* **Goal**:
Which lines in the items below contain the word "size"? Copy each such line in full.

* **Provided material**:
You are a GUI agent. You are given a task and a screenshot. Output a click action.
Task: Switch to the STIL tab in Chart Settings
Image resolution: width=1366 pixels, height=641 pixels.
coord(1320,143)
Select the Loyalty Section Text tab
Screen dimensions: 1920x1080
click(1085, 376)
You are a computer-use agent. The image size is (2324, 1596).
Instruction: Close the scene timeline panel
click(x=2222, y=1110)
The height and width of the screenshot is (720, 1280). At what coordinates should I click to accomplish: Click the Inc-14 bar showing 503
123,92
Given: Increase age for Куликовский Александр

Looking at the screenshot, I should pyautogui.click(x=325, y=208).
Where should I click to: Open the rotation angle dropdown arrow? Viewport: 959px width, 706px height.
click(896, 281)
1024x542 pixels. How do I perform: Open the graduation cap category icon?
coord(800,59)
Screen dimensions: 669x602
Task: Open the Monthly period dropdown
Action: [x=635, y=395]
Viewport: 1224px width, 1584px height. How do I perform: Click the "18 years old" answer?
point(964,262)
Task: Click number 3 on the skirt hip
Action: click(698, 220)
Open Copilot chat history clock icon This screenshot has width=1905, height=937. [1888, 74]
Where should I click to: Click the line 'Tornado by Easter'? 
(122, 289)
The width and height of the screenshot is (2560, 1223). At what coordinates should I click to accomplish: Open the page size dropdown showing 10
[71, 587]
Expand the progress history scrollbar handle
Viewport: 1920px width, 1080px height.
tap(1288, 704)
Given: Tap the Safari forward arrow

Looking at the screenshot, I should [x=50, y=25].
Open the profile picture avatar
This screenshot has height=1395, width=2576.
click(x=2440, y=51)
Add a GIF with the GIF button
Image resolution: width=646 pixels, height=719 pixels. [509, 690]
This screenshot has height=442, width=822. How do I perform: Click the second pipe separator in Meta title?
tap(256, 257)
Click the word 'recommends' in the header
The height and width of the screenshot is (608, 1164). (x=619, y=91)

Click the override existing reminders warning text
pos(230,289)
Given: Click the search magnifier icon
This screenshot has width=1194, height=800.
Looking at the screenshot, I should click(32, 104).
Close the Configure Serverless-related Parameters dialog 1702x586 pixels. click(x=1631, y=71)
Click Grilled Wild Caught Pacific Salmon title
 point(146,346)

* **Complete response**:
You are a computer-use agent. The image size is (2324, 1596).
The width and height of the screenshot is (2560, 1223). At what coordinates should I click to accomplish: Open the page size dropdown showing 10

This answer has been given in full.